/ 22 October 2018

Apartheid cop to finally stand trial for Timol murder

Rodrigues has maintained his innocence.
Rodrigues has maintained his innocence. (Anthony Schultz)

João “Jan” Rodrigues — a former apartheid Security Branch clerk charged with the premeditated murder of anti-apartheid freedom fighter Ahmed Timol — will finally stand trial in January 2019, decades after Timol’s death.

READ MORE: Timol: New case against security cop

Rodrigues looked weary on Monday morning at the Johannesburg high court, as he slowly took his seat before Judge Ramarumo Monama. The 79-year-old’s legal team had filed papers last Friday to apply for a permanent stay of prosecution, which would bring the trial to a halt.

Imtiaz Cajee —Timol’s nephew — also appeared tired. He and his family have spent 47 years investigating his death and pleading with National Prosecuting Authority (NPA) to begin prosecuting those believed to be responsible for it.

At the pre-trial hearing on Monday, Judge Monama said both Rodrigues and the state had agreed the trial would begin on January 28 2019. This will be the first trial concerning the death of an anti-apartheid activist in police custody during apartheid.

“We are really impressed with the fact that judge has been very assertive.

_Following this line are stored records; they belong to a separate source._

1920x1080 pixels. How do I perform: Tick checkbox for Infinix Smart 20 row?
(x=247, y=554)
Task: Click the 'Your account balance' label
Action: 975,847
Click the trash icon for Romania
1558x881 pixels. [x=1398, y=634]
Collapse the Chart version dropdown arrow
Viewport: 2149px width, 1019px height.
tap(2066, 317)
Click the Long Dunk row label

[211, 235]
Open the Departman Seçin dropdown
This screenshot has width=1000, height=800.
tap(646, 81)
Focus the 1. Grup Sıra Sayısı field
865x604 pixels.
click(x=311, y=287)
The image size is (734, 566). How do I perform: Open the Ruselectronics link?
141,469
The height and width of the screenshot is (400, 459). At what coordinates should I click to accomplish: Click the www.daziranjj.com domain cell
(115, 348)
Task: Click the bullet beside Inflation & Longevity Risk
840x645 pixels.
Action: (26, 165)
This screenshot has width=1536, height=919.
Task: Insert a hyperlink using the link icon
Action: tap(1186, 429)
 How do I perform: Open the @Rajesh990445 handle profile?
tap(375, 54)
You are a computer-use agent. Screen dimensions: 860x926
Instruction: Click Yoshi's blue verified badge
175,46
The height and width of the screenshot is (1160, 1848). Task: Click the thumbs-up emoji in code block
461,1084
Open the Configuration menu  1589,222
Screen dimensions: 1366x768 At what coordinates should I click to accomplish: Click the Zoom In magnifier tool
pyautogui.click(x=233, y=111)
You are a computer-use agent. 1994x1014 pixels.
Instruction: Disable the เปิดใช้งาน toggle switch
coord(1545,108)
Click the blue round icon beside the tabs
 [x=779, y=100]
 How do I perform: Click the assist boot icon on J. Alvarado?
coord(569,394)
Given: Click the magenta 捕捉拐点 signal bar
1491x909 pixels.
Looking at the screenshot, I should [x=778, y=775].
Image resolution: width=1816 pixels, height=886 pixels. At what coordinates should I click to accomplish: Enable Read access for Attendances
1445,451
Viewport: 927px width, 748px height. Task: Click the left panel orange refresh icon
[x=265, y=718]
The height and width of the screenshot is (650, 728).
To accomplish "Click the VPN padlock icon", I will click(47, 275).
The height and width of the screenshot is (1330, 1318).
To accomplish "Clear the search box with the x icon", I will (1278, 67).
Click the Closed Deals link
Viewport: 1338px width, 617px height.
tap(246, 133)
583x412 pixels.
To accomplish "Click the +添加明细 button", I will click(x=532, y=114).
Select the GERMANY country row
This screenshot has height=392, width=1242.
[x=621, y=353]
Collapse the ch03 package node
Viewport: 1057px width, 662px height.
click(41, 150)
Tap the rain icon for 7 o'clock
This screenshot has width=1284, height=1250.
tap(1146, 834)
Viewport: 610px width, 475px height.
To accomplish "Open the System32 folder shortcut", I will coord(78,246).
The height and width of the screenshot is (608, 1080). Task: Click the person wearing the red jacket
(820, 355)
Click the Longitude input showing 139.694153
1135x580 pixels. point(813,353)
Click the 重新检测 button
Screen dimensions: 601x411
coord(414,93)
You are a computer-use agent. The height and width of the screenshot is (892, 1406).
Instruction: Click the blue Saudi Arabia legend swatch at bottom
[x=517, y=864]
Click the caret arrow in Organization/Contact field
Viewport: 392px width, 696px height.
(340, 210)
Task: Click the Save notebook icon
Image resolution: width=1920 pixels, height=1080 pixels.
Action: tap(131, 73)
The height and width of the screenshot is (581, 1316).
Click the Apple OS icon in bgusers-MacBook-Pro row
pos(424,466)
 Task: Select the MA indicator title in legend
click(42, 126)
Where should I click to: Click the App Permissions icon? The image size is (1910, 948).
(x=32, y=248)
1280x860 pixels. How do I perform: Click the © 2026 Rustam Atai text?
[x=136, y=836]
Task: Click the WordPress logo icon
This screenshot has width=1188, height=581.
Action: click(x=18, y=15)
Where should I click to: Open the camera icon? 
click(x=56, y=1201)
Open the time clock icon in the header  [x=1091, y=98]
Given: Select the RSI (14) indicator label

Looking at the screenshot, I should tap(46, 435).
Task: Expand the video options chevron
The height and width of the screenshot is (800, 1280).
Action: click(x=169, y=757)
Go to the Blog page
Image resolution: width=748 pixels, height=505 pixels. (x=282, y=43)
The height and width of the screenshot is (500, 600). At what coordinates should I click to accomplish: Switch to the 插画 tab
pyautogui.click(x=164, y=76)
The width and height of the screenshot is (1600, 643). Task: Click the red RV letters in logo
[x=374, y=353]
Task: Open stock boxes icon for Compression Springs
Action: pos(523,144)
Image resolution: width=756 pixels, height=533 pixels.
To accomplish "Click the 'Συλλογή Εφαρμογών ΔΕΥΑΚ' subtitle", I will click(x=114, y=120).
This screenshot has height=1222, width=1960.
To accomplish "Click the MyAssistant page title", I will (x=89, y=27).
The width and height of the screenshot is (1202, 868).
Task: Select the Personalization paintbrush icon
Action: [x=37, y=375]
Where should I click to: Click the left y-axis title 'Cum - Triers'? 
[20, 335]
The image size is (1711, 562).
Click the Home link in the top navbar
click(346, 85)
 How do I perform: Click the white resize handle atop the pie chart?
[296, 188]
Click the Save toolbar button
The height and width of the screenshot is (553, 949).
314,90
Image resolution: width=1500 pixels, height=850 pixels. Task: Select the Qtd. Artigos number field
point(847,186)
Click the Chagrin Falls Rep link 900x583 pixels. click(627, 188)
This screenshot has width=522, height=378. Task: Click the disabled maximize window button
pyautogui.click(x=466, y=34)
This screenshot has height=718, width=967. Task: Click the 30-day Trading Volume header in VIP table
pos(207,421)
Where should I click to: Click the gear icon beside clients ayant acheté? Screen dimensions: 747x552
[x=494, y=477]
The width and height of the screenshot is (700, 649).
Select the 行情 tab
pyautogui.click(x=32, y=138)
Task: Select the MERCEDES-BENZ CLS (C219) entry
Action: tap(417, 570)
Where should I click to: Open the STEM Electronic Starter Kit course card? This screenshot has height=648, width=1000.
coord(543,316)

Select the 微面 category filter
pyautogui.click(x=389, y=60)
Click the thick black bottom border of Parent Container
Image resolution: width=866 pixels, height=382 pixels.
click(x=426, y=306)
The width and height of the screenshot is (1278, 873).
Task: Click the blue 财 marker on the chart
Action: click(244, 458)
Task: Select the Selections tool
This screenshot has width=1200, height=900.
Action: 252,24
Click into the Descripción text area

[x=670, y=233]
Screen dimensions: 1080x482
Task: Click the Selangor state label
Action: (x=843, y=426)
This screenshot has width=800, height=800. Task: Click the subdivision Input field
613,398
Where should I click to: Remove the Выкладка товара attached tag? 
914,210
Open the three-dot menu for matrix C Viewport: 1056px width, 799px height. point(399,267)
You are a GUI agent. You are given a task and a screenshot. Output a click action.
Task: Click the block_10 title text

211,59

A trial date has been set for January 28 and we look forward to that,” Cajee said.

Timol, who was a member of the South African Communist Party (SACP), was 29 years old when he was killed.

The reopened inquest into his death last year found that he had been murdered and tortured by members of the Security Branch. Judge Billy Mothle, who presided over the inquest, overturned an earlier magistrate’s ruling that Timol had committed suicide by jumping out of a window on the 10th floor of John Vorster Square (now Johannesburg Central police station).

Mothle found, after hearing testimony from expert forensic analysts, that Timol was pushed from either the 10th floor or the roof of the building.

Rodrigues has testified that he was the last person to see Timol alive, having been tasked with “guarding” Timol while senior interrogators of the Security Branch left the room in which he was being held. He is the only remaining member of the group of security policemen who are believed to be involved in Timol’s death.

He has maintained his innocence.

His legal team are set to argue in court that the prosecution should be permanently stayed because Rodrigues is old and a lengthy time has passed since the murder. The NPA has confirmed it will oppose the interlocutory application.

But both sides will have to wrap up argument before January 28, when the trial begins.

In the meantime, the Timol family continues to hope that the families of all activists who died in detention will pursue justice.

“As the Timol family, we continue urging other families to come forward so that what is transpiring for the Timol family and the forms of closure [and] justice that we are looking for desperately applies to all other families in the length and breadth of this country,” Cajee said.